▶ _AUFGABE_: Wähle aus den folgenden Zeilen jede aus, in der das Wort „circle“ vorkommt, und schreibe sie unverändert ab. Achte dabei auf Groß- und Kleinschreibung.
------
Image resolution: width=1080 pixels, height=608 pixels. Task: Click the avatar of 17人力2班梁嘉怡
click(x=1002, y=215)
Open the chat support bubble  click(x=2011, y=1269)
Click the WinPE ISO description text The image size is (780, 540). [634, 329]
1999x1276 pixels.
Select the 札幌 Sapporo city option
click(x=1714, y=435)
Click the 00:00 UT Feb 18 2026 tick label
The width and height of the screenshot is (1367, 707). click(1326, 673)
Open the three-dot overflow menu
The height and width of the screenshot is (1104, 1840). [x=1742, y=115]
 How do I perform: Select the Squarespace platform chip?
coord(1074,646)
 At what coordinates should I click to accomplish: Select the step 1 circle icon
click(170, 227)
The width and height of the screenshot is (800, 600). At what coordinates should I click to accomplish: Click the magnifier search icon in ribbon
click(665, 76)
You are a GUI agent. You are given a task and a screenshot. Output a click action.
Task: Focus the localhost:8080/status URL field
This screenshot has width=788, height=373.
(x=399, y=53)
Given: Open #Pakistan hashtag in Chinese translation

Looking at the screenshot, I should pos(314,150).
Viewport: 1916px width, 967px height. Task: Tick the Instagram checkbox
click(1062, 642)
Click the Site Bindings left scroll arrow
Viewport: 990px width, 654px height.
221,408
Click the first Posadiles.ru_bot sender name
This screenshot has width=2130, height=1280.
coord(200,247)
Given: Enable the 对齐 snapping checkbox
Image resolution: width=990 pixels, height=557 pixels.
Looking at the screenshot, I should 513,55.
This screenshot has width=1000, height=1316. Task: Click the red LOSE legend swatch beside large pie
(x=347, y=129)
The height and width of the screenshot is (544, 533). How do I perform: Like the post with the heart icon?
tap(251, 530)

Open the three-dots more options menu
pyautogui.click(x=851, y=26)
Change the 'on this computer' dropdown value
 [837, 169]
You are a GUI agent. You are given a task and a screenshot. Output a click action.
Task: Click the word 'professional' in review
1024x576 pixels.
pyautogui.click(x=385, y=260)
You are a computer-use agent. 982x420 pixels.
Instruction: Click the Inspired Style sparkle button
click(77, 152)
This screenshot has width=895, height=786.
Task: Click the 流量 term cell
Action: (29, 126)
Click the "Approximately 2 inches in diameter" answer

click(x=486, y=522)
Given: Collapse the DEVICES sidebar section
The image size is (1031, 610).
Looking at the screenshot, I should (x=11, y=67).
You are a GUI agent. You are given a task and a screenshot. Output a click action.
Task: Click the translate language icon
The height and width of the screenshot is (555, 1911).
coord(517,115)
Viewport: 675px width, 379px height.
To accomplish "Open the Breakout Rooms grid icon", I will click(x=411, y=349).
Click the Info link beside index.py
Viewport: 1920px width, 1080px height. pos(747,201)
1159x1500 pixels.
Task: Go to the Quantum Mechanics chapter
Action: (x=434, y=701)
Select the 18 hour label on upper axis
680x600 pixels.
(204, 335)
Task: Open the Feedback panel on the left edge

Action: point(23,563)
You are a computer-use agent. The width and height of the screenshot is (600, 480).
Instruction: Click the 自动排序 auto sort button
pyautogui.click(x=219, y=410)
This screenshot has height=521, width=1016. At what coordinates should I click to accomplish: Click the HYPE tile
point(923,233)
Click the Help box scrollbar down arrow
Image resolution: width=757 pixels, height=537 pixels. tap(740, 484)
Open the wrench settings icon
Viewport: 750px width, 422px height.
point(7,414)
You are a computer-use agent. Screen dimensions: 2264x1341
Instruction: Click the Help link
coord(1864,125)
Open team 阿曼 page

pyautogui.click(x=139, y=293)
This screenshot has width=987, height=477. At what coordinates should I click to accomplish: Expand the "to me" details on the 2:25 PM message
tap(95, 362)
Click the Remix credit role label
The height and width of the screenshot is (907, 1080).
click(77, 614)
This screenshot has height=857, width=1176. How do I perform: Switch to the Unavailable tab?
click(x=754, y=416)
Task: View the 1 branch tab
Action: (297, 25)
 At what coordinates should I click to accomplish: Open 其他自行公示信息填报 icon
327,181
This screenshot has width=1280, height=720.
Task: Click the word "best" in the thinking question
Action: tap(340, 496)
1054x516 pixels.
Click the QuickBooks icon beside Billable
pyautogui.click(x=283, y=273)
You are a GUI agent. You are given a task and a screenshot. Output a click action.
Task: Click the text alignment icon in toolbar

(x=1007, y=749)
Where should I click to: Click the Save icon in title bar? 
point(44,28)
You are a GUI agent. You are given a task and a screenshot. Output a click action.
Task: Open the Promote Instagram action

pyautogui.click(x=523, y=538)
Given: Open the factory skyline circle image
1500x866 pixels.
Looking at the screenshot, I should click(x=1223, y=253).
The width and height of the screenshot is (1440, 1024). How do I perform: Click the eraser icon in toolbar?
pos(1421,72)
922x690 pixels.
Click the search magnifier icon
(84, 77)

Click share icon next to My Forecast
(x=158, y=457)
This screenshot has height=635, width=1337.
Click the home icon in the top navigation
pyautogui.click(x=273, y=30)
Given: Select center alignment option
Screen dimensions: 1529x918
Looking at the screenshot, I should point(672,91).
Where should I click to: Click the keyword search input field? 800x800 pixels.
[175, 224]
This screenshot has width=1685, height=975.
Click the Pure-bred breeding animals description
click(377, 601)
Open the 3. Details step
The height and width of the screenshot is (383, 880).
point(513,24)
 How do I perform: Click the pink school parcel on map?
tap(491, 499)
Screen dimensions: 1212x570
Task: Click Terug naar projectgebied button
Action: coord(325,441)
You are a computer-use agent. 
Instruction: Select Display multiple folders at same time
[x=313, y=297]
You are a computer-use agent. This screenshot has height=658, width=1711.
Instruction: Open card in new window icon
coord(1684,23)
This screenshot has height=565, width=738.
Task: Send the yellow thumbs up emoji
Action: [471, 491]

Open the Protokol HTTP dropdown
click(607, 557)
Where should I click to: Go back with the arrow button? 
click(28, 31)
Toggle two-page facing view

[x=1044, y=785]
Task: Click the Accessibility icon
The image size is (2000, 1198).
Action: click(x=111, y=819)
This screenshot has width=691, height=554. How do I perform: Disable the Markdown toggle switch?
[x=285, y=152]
------
▶ _RICHTIGE LÖSUNG_:
 At what coordinates should I click to accomplish: Select the step 1 circle icon
Given: Open the factory skyline circle image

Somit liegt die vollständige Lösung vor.